Reproduce all of the following entries, swapping every occurrence of "chevron" for "caret" and changing nothing else.

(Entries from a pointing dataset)
>>>
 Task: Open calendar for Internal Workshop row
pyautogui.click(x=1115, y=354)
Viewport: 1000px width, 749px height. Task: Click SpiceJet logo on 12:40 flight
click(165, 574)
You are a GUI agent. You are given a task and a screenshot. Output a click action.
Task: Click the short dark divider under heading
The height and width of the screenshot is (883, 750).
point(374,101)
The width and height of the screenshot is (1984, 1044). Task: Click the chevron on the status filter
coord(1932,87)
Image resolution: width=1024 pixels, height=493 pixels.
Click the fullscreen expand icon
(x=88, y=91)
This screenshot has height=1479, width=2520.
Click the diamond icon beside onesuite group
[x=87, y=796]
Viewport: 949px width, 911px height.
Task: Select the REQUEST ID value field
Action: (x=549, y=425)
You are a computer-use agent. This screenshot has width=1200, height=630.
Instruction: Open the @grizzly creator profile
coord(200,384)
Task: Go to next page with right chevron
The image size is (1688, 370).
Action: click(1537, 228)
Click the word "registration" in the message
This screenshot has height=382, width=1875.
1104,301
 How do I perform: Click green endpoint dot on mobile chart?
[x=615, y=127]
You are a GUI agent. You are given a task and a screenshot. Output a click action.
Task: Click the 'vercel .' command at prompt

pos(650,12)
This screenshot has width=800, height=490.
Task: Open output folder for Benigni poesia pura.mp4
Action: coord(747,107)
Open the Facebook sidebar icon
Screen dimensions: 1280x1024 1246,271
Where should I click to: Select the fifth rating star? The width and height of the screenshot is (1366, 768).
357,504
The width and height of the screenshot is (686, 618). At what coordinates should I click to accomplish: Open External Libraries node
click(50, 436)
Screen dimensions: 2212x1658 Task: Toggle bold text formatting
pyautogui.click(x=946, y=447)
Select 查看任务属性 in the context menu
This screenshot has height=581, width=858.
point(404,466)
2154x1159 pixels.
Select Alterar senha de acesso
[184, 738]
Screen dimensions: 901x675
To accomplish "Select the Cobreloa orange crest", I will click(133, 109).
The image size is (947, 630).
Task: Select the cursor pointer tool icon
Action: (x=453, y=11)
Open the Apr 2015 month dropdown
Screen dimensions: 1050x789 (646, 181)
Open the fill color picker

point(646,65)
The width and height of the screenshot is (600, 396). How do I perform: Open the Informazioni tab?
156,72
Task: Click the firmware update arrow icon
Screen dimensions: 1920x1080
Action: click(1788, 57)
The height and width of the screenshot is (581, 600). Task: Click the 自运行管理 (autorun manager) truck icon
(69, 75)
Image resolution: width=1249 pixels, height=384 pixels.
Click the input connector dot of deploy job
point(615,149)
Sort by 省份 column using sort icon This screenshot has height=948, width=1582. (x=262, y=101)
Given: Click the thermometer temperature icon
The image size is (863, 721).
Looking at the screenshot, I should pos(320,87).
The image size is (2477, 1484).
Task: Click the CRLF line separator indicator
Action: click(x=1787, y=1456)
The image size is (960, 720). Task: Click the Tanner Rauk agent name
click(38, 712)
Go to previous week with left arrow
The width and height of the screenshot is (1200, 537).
<<<
Solution to this exercise
 Task: Open calendar for Internal Workshop row
pyautogui.click(x=1115, y=354)
Viewport: 1000px width, 749px height. Task: Click SpiceJet logo on 12:40 flight
click(165, 574)
You are a GUI agent. You are given a task and a screenshot. Output a click action.
Task: Click the short dark divider under heading
The height and width of the screenshot is (883, 750).
point(374,101)
The width and height of the screenshot is (1984, 1044). Task: Click the caret on the status filter
coord(1932,87)
Image resolution: width=1024 pixels, height=493 pixels.
Click the fullscreen expand icon
(x=88, y=91)
This screenshot has height=1479, width=2520.
Click the diamond icon beside onesuite group
[x=87, y=796]
Viewport: 949px width, 911px height.
Task: Select the REQUEST ID value field
Action: (x=549, y=425)
You are a computer-use agent. This screenshot has width=1200, height=630.
Instruction: Open the @grizzly creator profile
coord(200,384)
Task: Go to next page with right caret
The image size is (1688, 370).
Action: click(1537, 228)
Click the word "registration" in the message
This screenshot has height=382, width=1875.
1104,301
 How do I perform: Click green endpoint dot on mobile chart?
[x=615, y=127]
You are a GUI agent. You are given a task and a screenshot. Output a click action.
Task: Click the 'vercel .' command at prompt

pos(650,12)
This screenshot has width=800, height=490.
Task: Open output folder for Benigni poesia pura.mp4
Action: coord(747,107)
Open the Facebook sidebar icon
Screen dimensions: 1280x1024 1246,271
Where should I click to: Select the fifth rating star? The width and height of the screenshot is (1366, 768).
357,504
The width and height of the screenshot is (686, 618). At what coordinates should I click to accomplish: Open External Libraries node
click(50, 436)
Screen dimensions: 2212x1658 Task: Toggle bold text formatting
pyautogui.click(x=946, y=447)
Select 查看任务属性 in the context menu
This screenshot has height=581, width=858.
point(404,466)
2154x1159 pixels.
Select Alterar senha de acesso
[184, 738]
Screen dimensions: 901x675
To accomplish "Select the Cobreloa orange crest", I will click(133, 109).
The image size is (947, 630).
Task: Select the cursor pointer tool icon
Action: (x=453, y=11)
Open the Apr 2015 month dropdown
Screen dimensions: 1050x789 (646, 181)
Open the fill color picker

point(646,65)
The width and height of the screenshot is (600, 396). How do I perform: Open the Informazioni tab?
156,72
Task: Click the firmware update arrow icon
Screen dimensions: 1920x1080
Action: click(1788, 57)
The height and width of the screenshot is (581, 600). Task: Click the 自运行管理 (autorun manager) truck icon
(69, 75)
Image resolution: width=1249 pixels, height=384 pixels.
Click the input connector dot of deploy job
point(615,149)
Sort by 省份 column using sort icon This screenshot has height=948, width=1582. (x=262, y=101)
Given: Click the thermometer temperature icon
The image size is (863, 721).
Looking at the screenshot, I should pos(320,87).
The image size is (2477, 1484).
Task: Click the CRLF line separator indicator
Action: click(x=1787, y=1456)
The image size is (960, 720). Task: Click the Tanner Rauk agent name
click(38, 712)
Go to previous week with left arrow
The width and height of the screenshot is (1200, 537).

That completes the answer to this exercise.